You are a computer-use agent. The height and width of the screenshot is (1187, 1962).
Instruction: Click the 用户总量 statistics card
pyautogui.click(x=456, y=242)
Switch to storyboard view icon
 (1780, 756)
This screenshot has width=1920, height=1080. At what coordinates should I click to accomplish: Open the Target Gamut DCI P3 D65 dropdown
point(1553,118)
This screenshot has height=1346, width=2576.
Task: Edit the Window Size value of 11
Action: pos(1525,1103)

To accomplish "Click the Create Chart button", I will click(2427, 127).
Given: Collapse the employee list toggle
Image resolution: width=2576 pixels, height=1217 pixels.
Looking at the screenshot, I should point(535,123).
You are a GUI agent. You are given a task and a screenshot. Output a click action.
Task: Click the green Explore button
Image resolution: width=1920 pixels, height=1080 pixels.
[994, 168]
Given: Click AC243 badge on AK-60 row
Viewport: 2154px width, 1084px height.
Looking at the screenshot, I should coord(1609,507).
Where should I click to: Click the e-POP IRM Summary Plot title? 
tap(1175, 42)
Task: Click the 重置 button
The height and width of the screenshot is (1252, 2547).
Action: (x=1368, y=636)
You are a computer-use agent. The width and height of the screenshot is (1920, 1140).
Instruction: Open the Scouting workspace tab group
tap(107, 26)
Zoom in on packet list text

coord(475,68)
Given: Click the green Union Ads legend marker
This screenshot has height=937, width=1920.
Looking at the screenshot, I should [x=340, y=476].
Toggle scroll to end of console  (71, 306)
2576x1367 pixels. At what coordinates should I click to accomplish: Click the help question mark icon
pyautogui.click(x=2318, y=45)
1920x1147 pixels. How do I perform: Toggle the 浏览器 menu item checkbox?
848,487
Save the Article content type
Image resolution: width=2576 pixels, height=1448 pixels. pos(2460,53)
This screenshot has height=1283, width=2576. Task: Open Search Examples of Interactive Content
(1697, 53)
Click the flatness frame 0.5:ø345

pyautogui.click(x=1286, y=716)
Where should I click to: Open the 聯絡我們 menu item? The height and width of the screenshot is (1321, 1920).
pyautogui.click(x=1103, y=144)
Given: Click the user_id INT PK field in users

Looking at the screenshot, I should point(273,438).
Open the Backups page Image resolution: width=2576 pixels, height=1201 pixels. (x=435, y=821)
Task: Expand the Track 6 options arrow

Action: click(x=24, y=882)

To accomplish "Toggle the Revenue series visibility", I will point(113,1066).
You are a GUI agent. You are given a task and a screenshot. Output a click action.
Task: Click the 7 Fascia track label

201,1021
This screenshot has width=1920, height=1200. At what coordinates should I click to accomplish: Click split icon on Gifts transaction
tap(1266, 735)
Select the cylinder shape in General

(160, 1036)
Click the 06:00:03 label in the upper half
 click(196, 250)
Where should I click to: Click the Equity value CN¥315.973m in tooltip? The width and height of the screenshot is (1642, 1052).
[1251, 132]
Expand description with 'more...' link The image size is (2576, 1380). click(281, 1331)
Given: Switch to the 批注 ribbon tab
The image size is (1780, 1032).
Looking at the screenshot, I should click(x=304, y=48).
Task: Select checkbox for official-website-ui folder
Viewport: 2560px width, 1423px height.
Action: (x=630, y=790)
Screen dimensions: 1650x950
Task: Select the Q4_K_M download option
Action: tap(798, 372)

■ ■ ■ ■ ■ ■ ■

TASK OBJECTIVE.
Search the data and copy each line containing "computer".

SOLUTION FOR THIS TASK.
You are a computer-use agent. The height and width of the screenshot is (1187, 1962).
You are a computer-use agent. The width and height of the screenshot is (1920, 1140).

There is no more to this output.